Exercise data: Begin

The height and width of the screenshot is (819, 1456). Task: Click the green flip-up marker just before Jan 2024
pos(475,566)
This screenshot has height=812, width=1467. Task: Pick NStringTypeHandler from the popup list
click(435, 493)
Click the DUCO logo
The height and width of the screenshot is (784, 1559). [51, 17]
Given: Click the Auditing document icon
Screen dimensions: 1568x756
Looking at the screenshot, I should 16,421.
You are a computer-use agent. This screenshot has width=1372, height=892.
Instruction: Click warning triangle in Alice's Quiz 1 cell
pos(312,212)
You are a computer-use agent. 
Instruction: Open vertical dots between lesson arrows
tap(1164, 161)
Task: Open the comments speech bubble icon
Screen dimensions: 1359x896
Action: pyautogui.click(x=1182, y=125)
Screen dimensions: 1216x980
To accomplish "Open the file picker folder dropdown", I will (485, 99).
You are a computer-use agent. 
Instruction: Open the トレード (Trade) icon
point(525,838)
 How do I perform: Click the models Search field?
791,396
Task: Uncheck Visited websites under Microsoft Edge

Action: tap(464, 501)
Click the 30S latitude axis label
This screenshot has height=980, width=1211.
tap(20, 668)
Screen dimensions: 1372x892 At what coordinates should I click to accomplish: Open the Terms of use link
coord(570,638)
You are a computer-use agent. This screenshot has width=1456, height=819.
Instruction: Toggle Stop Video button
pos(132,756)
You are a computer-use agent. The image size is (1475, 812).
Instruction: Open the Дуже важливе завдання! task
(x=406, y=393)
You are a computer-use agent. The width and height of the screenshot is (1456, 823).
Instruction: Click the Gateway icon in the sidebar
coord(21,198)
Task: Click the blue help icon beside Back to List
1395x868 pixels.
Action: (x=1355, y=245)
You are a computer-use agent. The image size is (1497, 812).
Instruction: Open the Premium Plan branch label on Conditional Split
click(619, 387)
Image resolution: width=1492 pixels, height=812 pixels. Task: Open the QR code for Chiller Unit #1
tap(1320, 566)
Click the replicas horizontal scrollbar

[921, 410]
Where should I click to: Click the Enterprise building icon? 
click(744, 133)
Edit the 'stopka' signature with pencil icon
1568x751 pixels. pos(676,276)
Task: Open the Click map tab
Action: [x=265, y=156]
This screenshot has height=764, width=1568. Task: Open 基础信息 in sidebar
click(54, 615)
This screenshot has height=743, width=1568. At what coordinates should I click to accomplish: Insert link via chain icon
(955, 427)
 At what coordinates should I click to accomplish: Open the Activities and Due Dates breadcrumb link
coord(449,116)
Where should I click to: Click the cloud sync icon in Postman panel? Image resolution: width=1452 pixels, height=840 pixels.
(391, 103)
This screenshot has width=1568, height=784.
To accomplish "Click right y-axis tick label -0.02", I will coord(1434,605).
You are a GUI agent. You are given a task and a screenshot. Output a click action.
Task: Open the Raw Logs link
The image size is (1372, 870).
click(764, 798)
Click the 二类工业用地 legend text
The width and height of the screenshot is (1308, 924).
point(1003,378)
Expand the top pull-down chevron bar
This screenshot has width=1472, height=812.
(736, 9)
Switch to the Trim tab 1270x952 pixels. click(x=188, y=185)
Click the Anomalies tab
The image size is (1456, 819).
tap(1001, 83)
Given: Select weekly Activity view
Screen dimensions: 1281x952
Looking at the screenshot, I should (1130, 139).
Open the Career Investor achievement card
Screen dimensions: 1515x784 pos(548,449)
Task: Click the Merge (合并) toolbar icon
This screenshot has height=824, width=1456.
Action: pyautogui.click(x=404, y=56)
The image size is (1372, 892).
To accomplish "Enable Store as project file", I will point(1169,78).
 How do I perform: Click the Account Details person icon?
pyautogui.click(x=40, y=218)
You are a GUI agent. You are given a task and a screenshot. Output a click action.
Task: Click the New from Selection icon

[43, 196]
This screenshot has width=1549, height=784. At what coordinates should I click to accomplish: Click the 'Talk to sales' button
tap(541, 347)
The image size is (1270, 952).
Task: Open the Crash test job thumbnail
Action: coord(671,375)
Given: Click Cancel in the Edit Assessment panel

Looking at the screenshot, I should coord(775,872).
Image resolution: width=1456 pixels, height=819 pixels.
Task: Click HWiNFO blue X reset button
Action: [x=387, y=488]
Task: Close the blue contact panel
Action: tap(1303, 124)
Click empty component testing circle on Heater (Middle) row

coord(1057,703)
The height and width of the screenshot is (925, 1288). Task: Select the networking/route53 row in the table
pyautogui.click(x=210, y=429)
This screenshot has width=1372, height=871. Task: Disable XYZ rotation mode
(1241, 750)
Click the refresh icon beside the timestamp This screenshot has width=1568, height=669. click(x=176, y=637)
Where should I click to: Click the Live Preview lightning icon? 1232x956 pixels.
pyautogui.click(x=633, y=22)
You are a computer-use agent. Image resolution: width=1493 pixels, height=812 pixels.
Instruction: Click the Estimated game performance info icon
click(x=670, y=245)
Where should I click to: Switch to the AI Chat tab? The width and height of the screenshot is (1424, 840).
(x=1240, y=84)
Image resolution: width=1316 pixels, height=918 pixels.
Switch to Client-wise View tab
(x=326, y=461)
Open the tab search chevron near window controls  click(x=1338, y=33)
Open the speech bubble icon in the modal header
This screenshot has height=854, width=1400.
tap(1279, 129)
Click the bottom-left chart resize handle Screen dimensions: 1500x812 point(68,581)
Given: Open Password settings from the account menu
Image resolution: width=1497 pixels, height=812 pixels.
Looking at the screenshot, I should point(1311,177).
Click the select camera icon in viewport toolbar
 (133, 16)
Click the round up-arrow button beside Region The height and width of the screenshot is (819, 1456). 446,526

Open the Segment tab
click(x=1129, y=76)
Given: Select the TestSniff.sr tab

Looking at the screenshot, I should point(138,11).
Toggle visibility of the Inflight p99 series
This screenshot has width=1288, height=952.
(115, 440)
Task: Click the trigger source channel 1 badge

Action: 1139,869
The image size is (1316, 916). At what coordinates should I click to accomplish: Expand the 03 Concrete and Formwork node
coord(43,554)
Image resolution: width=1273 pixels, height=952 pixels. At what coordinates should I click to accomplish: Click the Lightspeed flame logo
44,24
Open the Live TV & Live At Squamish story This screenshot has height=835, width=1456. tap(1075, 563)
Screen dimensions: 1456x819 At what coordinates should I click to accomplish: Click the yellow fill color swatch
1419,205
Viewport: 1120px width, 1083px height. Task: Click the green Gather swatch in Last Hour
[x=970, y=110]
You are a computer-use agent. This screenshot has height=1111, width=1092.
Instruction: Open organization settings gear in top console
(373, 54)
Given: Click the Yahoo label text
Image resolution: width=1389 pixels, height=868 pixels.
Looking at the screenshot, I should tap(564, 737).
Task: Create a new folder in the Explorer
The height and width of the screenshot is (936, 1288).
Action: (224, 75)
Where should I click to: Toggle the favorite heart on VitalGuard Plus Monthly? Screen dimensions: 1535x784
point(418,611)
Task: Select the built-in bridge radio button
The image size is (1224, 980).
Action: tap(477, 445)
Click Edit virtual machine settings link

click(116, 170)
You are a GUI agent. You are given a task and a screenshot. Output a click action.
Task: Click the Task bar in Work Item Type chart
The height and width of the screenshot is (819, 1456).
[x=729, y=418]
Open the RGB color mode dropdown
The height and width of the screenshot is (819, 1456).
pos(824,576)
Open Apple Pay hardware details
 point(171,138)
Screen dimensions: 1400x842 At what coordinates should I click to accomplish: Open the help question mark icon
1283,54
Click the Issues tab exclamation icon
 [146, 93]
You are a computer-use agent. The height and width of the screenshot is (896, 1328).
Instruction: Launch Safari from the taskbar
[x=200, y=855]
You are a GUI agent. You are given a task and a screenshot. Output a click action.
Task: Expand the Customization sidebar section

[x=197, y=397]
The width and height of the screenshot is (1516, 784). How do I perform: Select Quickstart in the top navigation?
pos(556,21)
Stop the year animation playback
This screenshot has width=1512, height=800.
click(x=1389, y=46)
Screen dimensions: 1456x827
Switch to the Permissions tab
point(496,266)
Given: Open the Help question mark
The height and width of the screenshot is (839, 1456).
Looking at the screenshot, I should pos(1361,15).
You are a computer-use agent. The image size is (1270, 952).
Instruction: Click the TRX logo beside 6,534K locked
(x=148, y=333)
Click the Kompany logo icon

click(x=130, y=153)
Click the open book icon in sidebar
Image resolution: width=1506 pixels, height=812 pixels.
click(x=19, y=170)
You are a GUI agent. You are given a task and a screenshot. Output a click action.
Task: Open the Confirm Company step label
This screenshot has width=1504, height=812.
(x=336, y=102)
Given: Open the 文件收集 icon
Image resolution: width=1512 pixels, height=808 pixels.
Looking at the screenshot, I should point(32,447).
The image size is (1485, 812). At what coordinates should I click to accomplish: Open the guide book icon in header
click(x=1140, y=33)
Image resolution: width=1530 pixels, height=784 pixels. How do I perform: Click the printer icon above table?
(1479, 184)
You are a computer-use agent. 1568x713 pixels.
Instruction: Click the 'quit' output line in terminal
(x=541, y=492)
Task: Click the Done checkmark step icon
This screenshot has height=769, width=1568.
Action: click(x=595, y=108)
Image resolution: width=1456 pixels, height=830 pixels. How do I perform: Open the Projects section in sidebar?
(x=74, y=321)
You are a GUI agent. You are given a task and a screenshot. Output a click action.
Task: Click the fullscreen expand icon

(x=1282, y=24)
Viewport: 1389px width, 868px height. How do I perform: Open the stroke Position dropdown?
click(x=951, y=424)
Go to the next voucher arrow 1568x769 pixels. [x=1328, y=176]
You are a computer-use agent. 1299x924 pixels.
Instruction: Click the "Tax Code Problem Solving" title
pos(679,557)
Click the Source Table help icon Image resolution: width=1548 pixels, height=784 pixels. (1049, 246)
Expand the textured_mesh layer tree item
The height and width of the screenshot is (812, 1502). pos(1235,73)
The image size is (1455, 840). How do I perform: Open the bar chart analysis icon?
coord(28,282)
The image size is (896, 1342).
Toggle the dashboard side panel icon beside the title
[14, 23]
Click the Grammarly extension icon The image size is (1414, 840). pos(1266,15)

Exercise data: End

Task prompt - Look through the material and copy each line that has "axis".

Exercise output -
Click the 30S latitude axis label
To accomplish "Click right y-axis tick label -0.02", I will coord(1434,605).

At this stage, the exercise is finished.